====== EXTRACTED INFORMATION ======

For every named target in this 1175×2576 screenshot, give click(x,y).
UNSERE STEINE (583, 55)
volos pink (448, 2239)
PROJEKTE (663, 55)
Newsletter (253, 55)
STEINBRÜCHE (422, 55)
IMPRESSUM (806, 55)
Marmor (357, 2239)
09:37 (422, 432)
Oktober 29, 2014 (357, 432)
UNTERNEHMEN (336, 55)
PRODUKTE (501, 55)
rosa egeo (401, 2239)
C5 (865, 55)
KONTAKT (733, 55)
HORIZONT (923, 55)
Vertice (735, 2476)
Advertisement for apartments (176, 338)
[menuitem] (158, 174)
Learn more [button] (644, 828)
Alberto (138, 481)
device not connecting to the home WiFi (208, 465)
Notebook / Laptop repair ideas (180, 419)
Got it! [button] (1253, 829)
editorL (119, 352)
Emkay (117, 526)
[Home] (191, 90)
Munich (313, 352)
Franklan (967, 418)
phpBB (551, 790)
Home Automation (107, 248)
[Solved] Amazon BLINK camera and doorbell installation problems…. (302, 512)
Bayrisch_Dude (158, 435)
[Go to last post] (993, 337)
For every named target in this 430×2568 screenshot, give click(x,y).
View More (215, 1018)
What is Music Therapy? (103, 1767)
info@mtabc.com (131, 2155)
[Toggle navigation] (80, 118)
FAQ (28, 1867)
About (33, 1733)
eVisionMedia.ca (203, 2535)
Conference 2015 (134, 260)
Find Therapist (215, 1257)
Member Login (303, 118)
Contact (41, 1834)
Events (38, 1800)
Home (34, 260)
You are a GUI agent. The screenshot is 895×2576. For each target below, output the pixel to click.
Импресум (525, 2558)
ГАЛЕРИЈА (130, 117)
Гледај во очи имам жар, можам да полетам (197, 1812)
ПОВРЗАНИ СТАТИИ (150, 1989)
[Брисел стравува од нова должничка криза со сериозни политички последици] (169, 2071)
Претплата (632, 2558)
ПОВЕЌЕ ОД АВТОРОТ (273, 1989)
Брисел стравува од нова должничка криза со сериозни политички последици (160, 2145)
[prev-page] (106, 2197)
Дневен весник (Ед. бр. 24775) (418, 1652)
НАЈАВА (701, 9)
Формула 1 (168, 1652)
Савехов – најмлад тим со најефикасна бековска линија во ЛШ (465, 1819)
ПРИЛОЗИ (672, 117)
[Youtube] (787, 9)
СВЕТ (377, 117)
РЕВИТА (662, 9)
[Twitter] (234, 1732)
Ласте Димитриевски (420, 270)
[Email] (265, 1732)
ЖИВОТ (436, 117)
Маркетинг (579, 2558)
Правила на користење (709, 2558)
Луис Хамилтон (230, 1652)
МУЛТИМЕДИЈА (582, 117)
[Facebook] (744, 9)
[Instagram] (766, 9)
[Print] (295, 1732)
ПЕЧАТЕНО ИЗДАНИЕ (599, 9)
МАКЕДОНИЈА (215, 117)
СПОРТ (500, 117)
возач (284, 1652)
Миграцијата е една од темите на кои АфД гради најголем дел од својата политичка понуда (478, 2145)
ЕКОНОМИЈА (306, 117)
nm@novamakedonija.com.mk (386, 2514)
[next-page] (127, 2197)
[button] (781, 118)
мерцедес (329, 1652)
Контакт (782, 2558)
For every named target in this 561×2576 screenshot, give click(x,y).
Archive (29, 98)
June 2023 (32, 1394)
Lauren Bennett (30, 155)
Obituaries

======

* [WHAT THE TASK ASKS]
What is needed is every line from the beginning of the data up to and including the line with "Vertice (735, 2476)", given again word for word.

* [EXERCISE RESULT]
For every named target in this 1175×2576 screenshot, give click(x,y).
UNSERE STEINE (583, 55)
volos pink (448, 2239)
PROJEKTE (663, 55)
Newsletter (253, 55)
STEINBRÜCHE (422, 55)
IMPRESSUM (806, 55)
Marmor (357, 2239)
09:37 (422, 432)
Oktober 29, 2014 (357, 432)
UNTERNEHMEN (336, 55)
PRODUKTE (501, 55)
rosa egeo (401, 2239)
C5 (865, 55)
KONTAKT (733, 55)
HORIZONT (923, 55)
Vertice (735, 2476)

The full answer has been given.